Exercise.
Would you quote every entry exactly, dropping only the pictures?

Provided information.

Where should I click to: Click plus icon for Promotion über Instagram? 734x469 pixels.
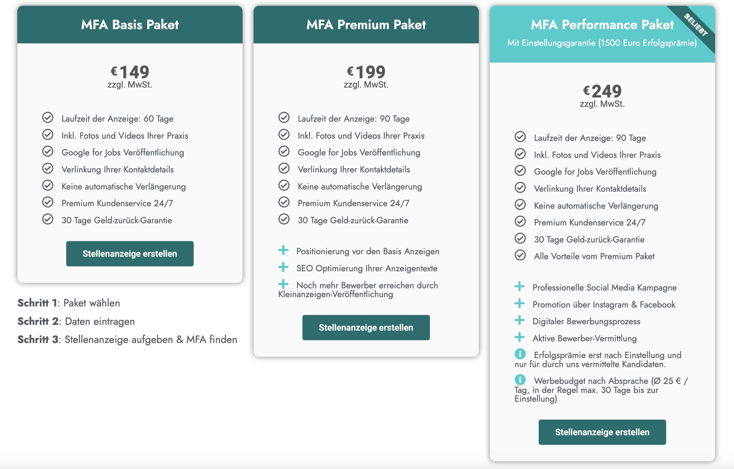tap(519, 304)
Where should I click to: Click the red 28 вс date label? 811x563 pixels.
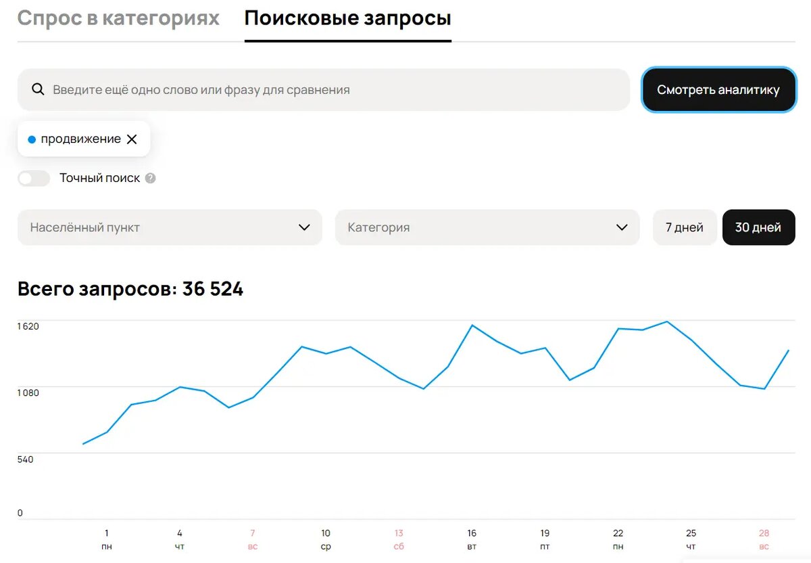click(764, 539)
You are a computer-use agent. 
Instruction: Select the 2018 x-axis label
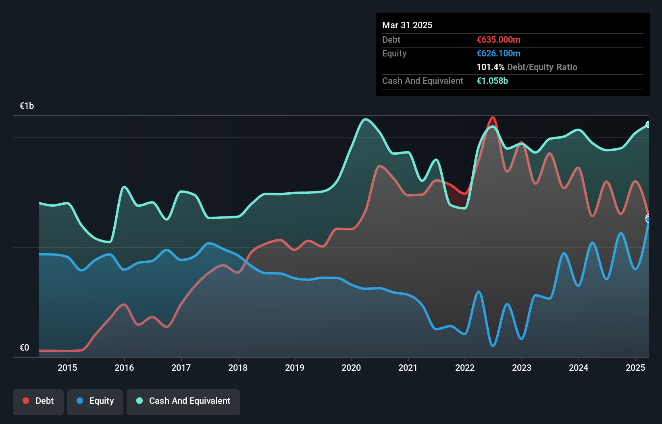(238, 368)
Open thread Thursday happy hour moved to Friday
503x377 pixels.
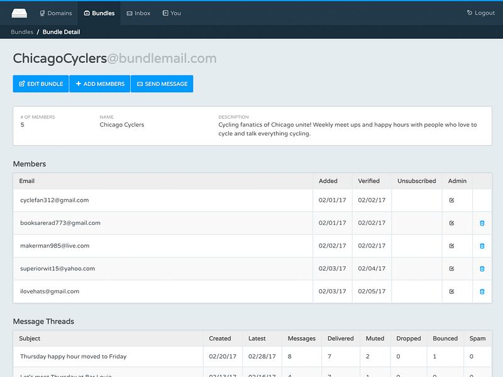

Response box.
Where should I click to: Click plus icon for Promotion über Instagram? 734x469 pixels.
tap(519, 304)
Where should I click to: Click the red 28 вс date label? 811x563 pixels.
click(764, 539)
You are a computer-use agent. 
Instruction: Select the 2018 x-axis label
(238, 368)
Open thread Thursday happy hour moved to Friday
503x377 pixels.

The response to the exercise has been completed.